YOUR GOAL:
Would you write out the entries again, exactly as they are, but without images?

MATERIAL PROVIDED:
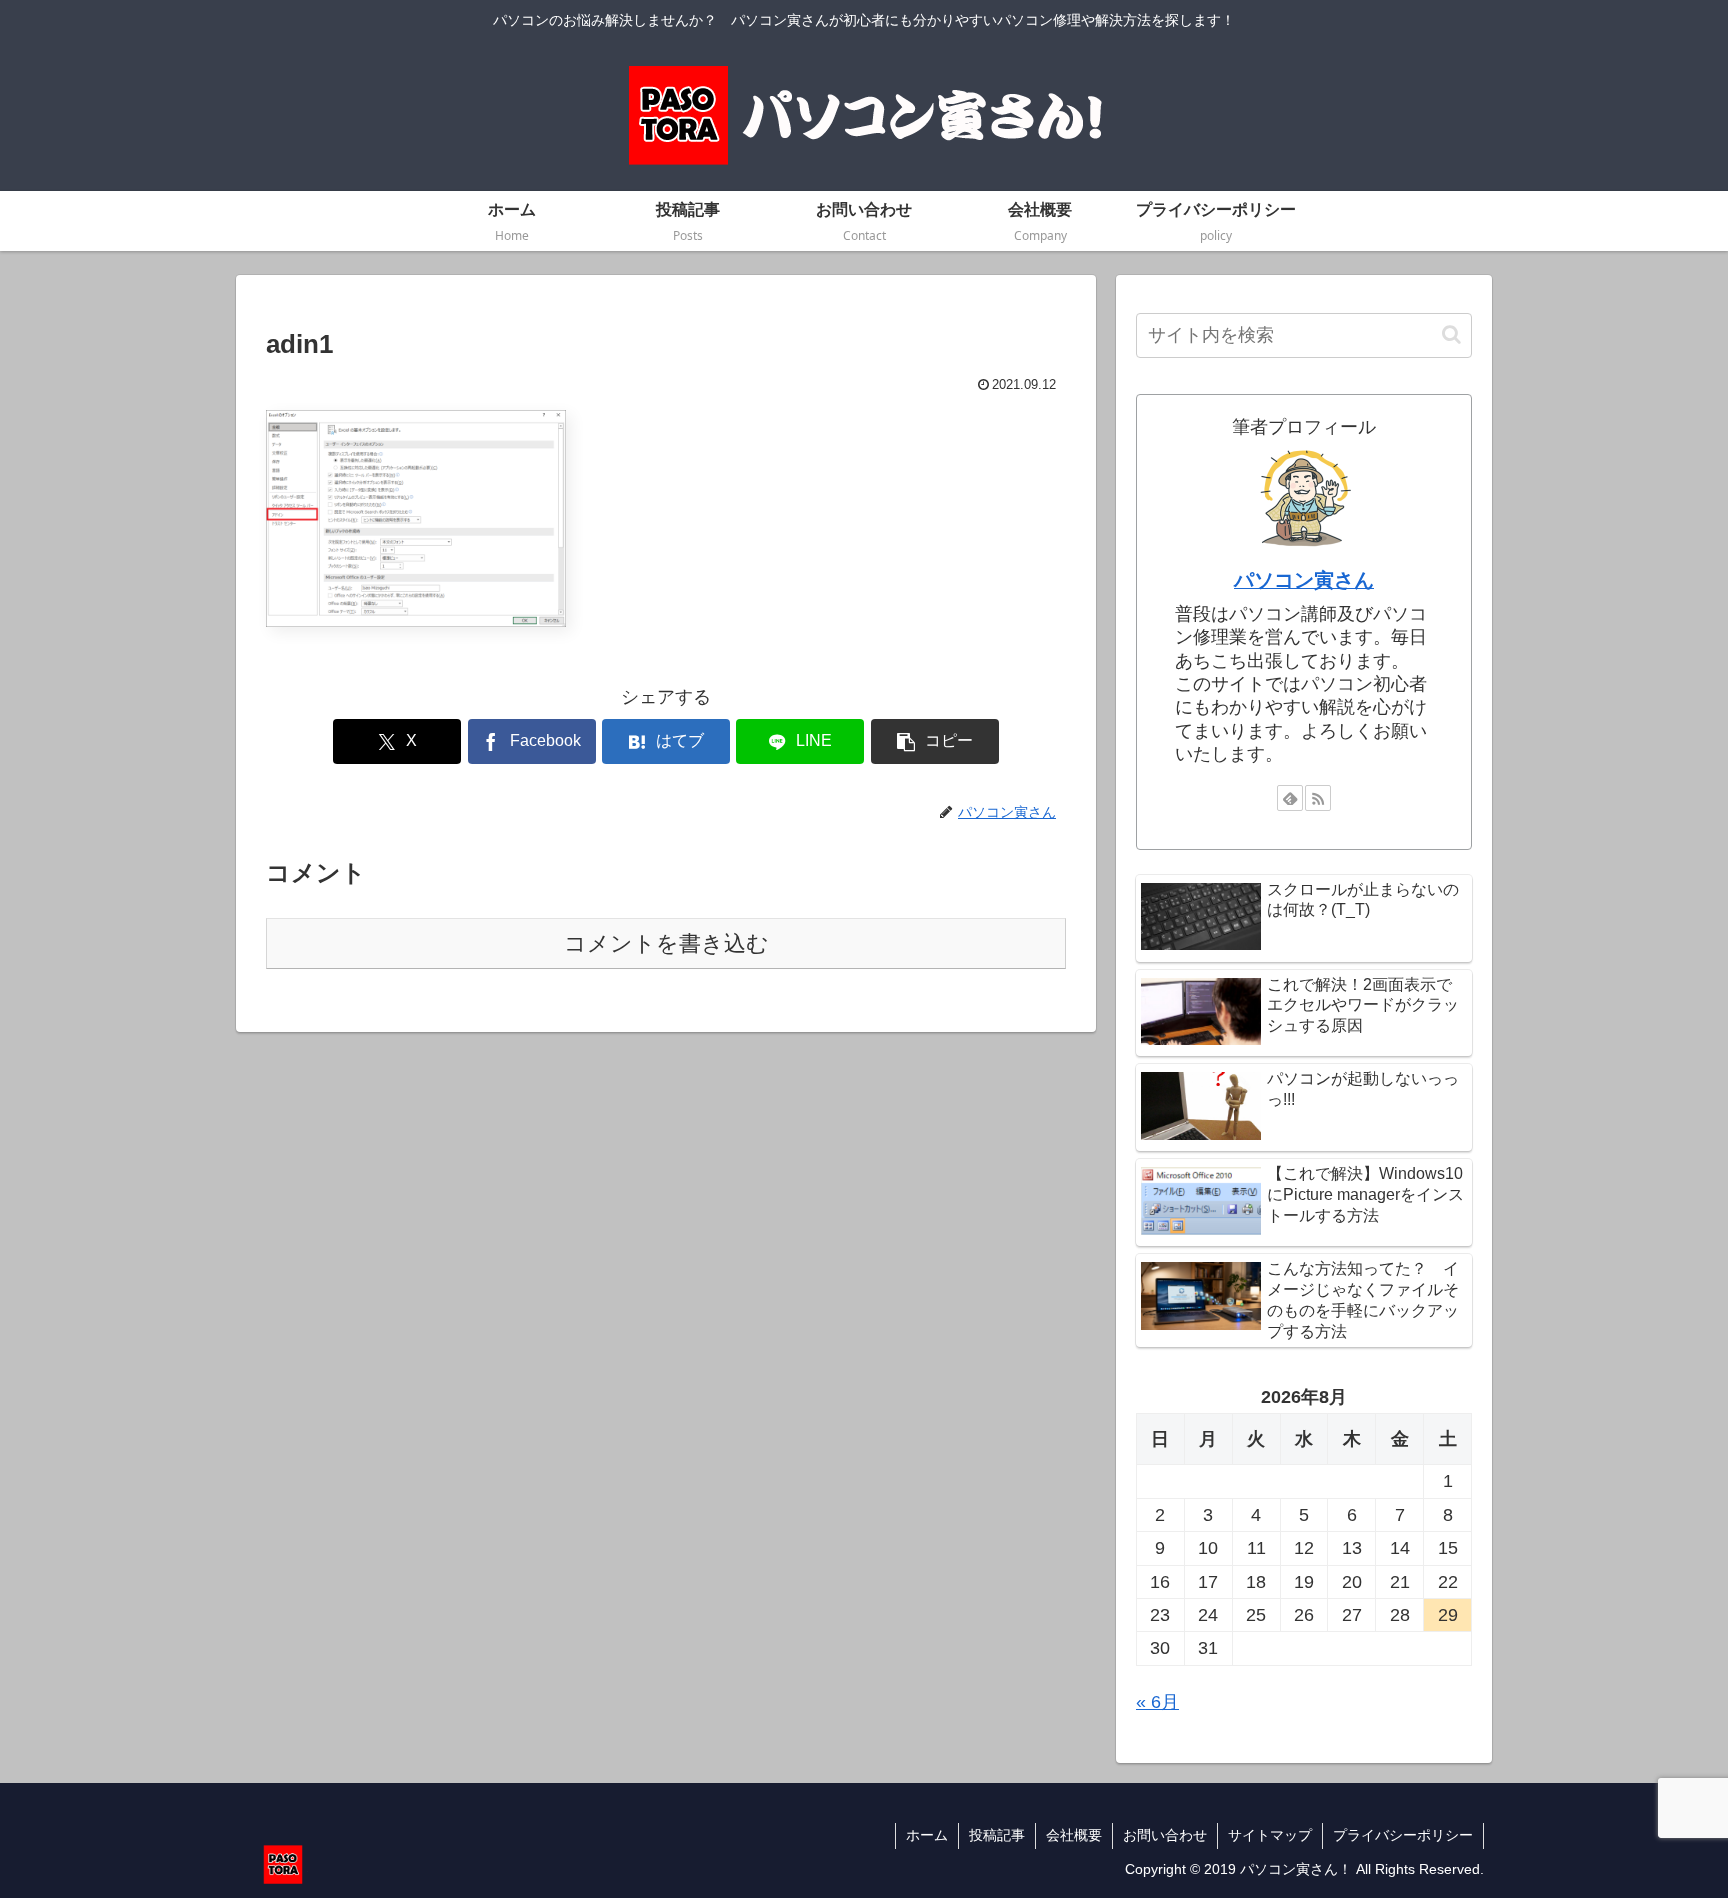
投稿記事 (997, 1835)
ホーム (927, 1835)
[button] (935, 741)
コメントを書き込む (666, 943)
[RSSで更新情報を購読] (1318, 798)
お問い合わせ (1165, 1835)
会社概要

FINAL ANSWER:
投稿記事 (997, 1835)
ホーム (927, 1835)
[button] (935, 741)
コメントを書き込む (666, 943)
[RSSで更新情報を購読] (1318, 798)
お問い合わせ (1165, 1835)
会社概要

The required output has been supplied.